West Siders vote to fund trees, tech and more
Improvements targeting schools, trees and libraries are among the projects on tap for the Upper West Side this year after more than 5,000 residents cast votes to fund their preferred capital projects through the City Council’s Participatory Budgeting program.
The sixth and seventh council districts each had record vote totals in the seventh cycle of Participatory Budgeting, which lets residents vote on how to allocate $1 million in discretionary funding in their district.
Four projects will receive funding in Council Member Helen Rosenthal’s sixth council district, which includes most of the Upper West Side. “This year’s project competition was our most successful to date — 3,583 residents voted for their favorite community initiatives, about 500 more than last year,” Rosenthal said.
This year’s top vote-getter was an initiative to fund technology upgrades in three Upper West Side public libraries. St. Agnes Library on Amsterdam Avenue at 81st Street, Riverside Library on Amsterdam Avenue at 65th Street and the Library for the Performing Arts in Lincoln Center will each receive funding for laptops, desktops, printers, self-checkout kiosks and Wi-Fi improvements.
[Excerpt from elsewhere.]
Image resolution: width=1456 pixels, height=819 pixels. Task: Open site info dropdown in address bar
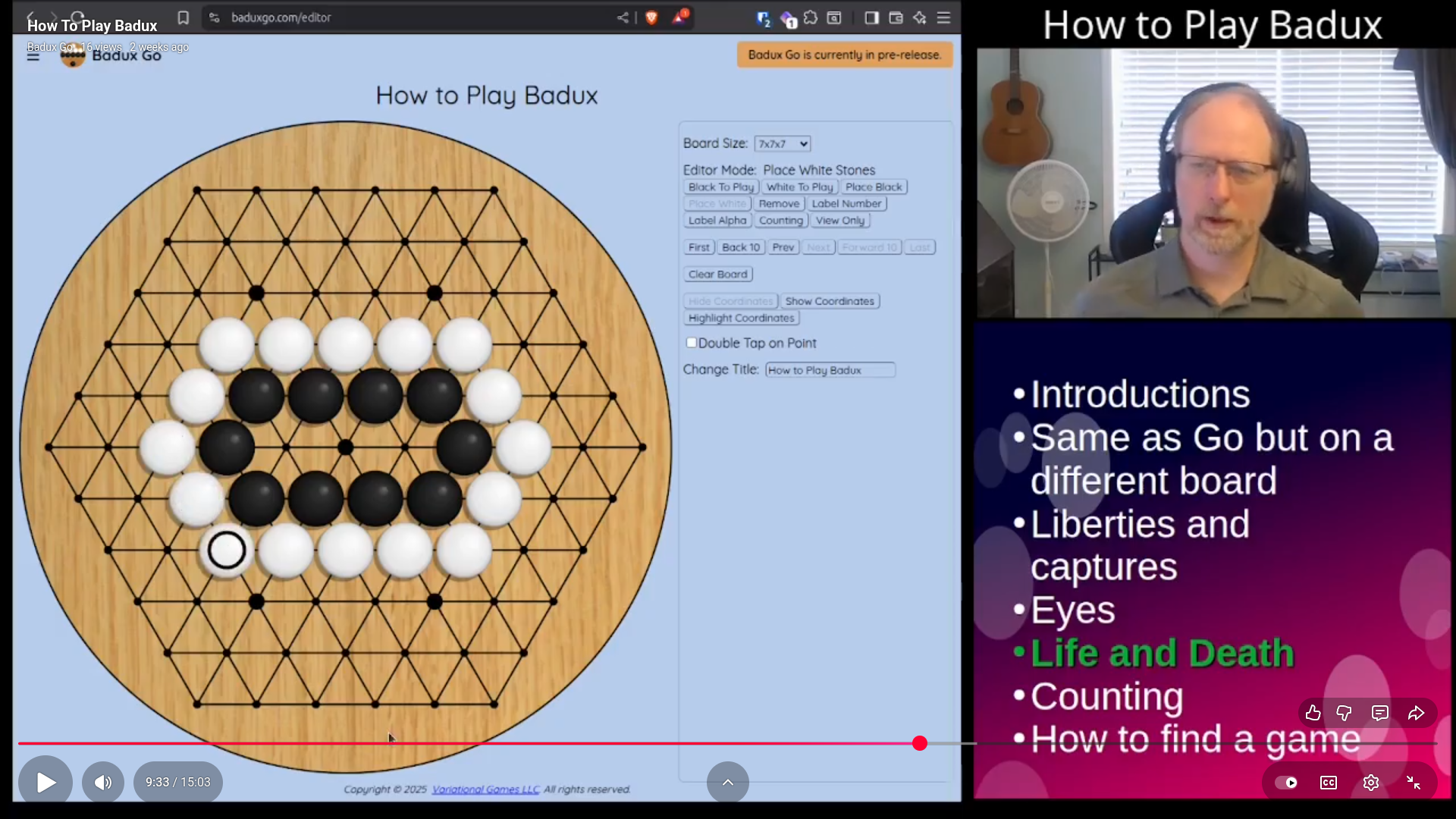(x=214, y=17)
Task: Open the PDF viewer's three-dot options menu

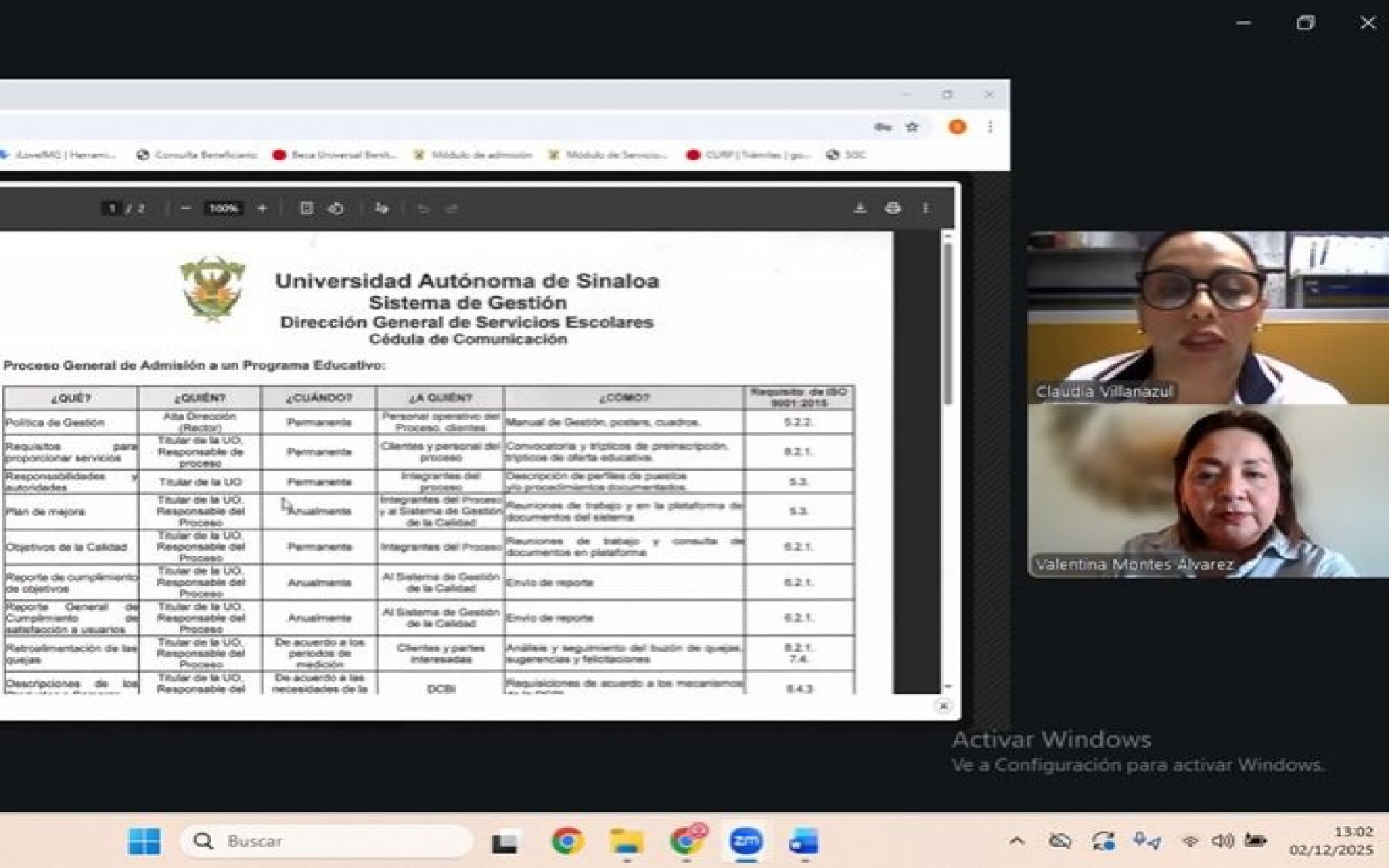Action: (924, 208)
Residents also voted to fund technology upgrades at P.S. 166, the Richard Rodgers School of Arts & Technology, on West 89th Street. The school will receive new smartboards, desktop computers, tables and chairs in its classrooms and technology lab.
The other two winning projects in the district will fund guards to be installed around 35 trees lining the neighborhood’s sidewalks and new energy-efficient windows in FDNY Engine Company 74’s historic firehouse on West 83rd Street.
Residents of Council Member Mark Levine’s seventh district, which extends from 96th Street to 165th Street on the West Side, cast over 2,000 votes to fund five projects, including technology improvements at local libraries and M.S. 54, the Booker T. Washington Middle School, on West 107th Street.
The other winning projects in Levine’s district were new bus countdown clocks along Broadway, external lighting at NYCHA’s Grant Houses and technology upgrades at P.S. 36, the Margaret Douglas School.
“It’s truly amazing to see how our community comes together to get things done through this process,” Levine said in a statement. “This year’s winners represent an incredible cross section of projects from across my district, from libraries at all three 7th District libraries, to technology upgrades at M.S. 54 on the Upper West Side and P.S. 36 in Harlem.”